I absolutely agree, people seem to think that the Bill of Rights makes them invincible. It only regards the creation of laws, nothing else."

Actually, it's not the end. This is the general rule, but it is much more complicated than that. There are four doctrines which allow a private party to be deemed a state actor, namely the public function test, the state compulsion test, the nexus test, and in the case of prejudgment attachments, a joint action test. See e.g. Lugar v. Edmondson Oil Co., 457 U.S. 922, 939 (1982).

Pursuant to the Public Function test, an individual effectively becomes a state actor if the State delegated to him or her a power “traditionally exclusively reserved to the State.” Flagg Bros., Inc. v. Brooks, 436 U.S. 149, 157 (1978), Terry v. Adams, 345 U.S. 461, 469-70 (1953). Such powers traditionally exclusively reserved to the State include conducting an election, Adams, 345 U.S. at 469-70 (1953), serving as trustee of park traditionally operated by municipality, Evans v. Newton, 382 U.S. 296, 301-302 (1966), operating a company-town, Marsh v. Alabama, 326 U.S. 501 (1946), and educating maladjusted high school students, Rendell-Baker v. Kohn, 457 U.S. 830, 842 (1982).

Pursuant to the State Compulsion test, an individual effectively becomes a state actor if the State has exercised coercive power or has provided such significant encouragement, either overt or covert, that the choice must in law be deemed to be that of the State. Blum v. Yaretsky, 457 U.S. 991, 1004 (1982), Adickes v. S.H. Kress and Company, 398 U.S. 144, 169-170 (1970). “Mere approval of or acquiescence in the initiatives of a private party is not sufficient to justify holding the State responsible for those initiatives under the terms of the Fourteenth Amendment.” Blum, 457 U.S. at 1004-1005.

Lastly, pursuant to the Symbiotic Relationship or Nexus test, an individual effectively becomes a state actor if the State and the individual are intertwined in a symbiotic relationship that makes them so significantly involved with one another as to treat the individual’s actions as that of the State. Jackson v. Metro. Edison Co., 419 U.S. 345, 351 (1974). The proper focus under this test is on the connection between the State and the action, not the connection between the State and the actor. Blum v. Yaretsky, 457 U.S. 991, 1004 (1982).

Ultimately, these determinations are made on a case-by-case basis, but if an otherwise private party satisfies any one of these tests, then they will be deemed a state in which case they could violate someone's constitutional rights regardless of whether they are on private property.

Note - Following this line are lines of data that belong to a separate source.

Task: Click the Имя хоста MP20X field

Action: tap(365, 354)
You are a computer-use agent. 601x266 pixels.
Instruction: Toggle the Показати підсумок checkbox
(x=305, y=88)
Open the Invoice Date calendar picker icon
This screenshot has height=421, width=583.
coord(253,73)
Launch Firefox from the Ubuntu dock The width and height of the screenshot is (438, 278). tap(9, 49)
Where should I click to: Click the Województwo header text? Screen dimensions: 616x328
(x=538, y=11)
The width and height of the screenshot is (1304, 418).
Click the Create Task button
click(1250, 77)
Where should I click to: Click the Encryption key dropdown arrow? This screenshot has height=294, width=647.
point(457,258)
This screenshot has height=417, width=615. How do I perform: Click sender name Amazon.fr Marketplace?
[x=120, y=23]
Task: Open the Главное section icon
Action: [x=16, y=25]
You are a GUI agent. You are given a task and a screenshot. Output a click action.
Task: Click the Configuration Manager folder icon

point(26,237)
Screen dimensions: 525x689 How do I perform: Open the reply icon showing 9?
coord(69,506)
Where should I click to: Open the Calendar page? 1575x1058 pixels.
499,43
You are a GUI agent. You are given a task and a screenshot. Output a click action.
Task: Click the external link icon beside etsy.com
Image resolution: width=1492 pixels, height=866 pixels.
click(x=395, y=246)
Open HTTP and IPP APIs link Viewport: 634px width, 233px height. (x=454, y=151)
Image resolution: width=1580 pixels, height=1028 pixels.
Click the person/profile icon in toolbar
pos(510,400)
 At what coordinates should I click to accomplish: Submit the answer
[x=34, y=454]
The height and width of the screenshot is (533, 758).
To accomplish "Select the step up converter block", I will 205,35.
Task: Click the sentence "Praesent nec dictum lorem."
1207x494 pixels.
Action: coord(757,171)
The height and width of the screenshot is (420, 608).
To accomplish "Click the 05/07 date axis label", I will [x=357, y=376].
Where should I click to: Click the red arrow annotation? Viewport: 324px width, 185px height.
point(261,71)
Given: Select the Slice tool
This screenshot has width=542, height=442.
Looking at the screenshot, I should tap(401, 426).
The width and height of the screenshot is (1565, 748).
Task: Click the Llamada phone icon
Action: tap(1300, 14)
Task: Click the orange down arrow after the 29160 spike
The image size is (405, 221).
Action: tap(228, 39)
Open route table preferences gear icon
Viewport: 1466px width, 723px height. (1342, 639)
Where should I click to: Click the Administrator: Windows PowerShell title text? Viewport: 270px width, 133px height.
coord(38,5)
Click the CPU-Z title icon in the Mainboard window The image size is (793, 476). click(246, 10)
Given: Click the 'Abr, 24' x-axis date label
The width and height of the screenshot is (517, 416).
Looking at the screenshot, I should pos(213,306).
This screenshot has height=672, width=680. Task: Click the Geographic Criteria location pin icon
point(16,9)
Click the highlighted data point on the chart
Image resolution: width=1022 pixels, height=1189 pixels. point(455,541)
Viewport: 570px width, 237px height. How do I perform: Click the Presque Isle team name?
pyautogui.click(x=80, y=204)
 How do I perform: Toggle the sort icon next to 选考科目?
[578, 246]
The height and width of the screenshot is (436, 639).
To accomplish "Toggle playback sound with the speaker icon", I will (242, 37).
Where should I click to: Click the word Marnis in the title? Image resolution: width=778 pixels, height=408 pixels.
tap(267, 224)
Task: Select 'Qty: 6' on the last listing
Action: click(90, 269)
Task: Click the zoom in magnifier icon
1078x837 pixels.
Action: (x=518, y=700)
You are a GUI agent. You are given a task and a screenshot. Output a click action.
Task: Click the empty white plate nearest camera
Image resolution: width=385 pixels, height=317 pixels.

It's not about private property versus public property. It's about who is effectuating the constitutional deprivation and whether that person is a state actor.

Also, there are some laws which hold private persons accountable for the deprivation of constitutional rights. For example, 42 USC § 1985 allows for liability if two or more people conspire to deprive a person of a constitutional right. This statute was one of several enacted by the federal government to put an end to the Jim Crow Era.

Hope this helps."

Re: Public stores should not be able to violate inalienable rights
« Reply #1 on: May 13, 2020, 12:46:29 am »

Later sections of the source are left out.